ただ、私としては意味のない設定にこそ遊び要素があると思うのです。
ご無礼を失礼します。
796 :エルト ◆hy2QfErrtc :2008/11/29(土) 23:12:34 ID:???
どうも、本編の人・バルド氏いつも乙です。
今から書き始めるんで、自分の方も早くて二時間後、遅くとも明日の夜には投下できると思います。

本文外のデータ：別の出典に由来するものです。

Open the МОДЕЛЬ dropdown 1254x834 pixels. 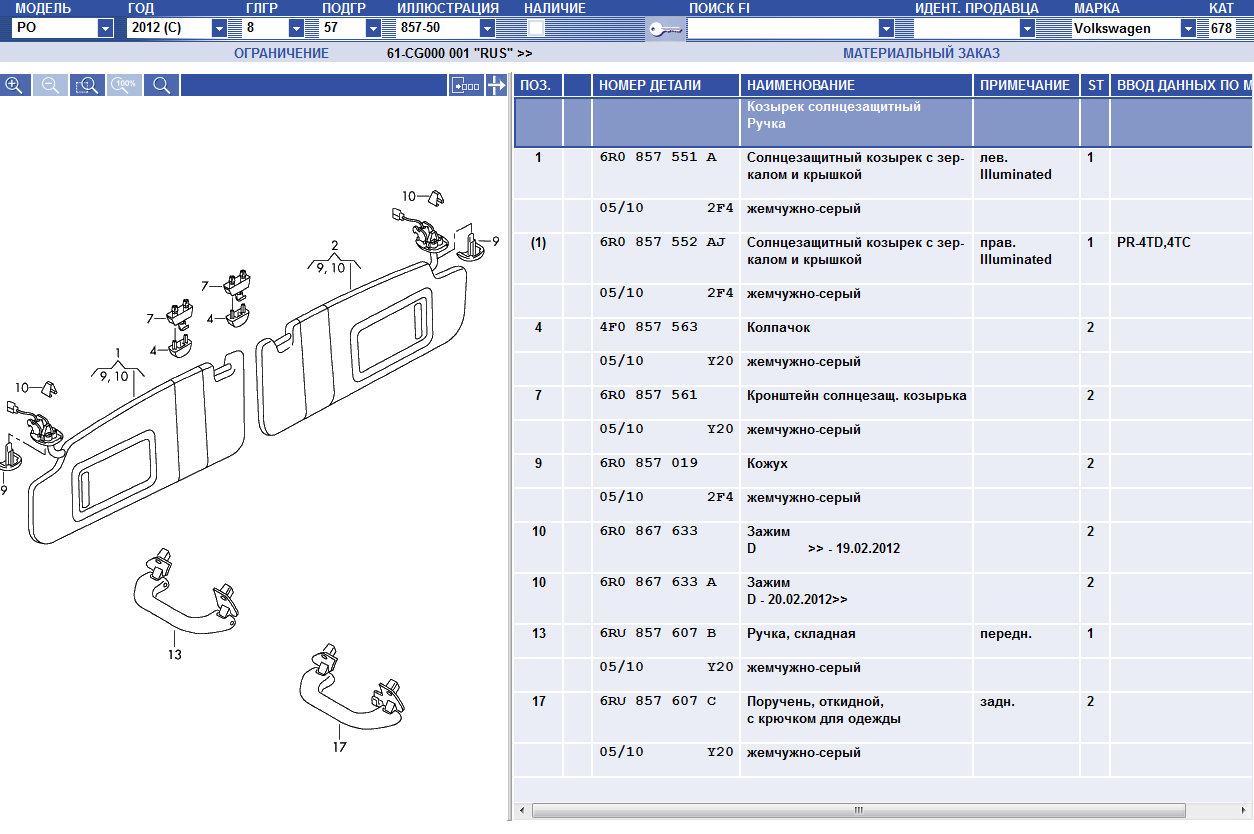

797 :通常の名無しさんの3倍:2008/11/29(土) 23:40:50 ID:???
>>795
いえいえ、お気になさらず
こちらこそ気を悪くなされたらすみませんでした
ただそれが作品の枷にならないかと心配になったもので
>>796
wktk!
798 :エルト ◆hy2QfErrtc :2008/11/30(日) 02:18:42 ID:???
さあ、出来た。途中でガンダムマイスターズやってたらえらい時間かかったなあw
じゃ、いきます
799 :エルト ◆hy2QfErrtc :2008/11/30(日) 02:20:03 ID:???
新説ガンダムドルダ
第五話 死闘の果て
ずっとずっと、探していたんだ…
深い氷と闇の世界から、貴女だけを探していたんだ…
「ガンダムマルス、アレス・ルナーク!これよりガンダムドルダを駆逐する!」
先ほどデイヴ達と戦闘を行っていた時とは比べ物にならないほどの速度で、二刀流のガンダムマルスがドルダへと向かう。
(シンシア…)
その身に走る驚異のGに、顔を歪ませるアレス。
(何度でも、探し出すよ…)
激突するドルダとマルス。二刀流の太刀をドルダのビームフィールドが阻む。
(君の目、その手の温もりを…!)
揺るぎない瞳のまま、マルスはサーベル柄部を軸とし、そのままドルダに向かって宙返り、かかと落としを放つ。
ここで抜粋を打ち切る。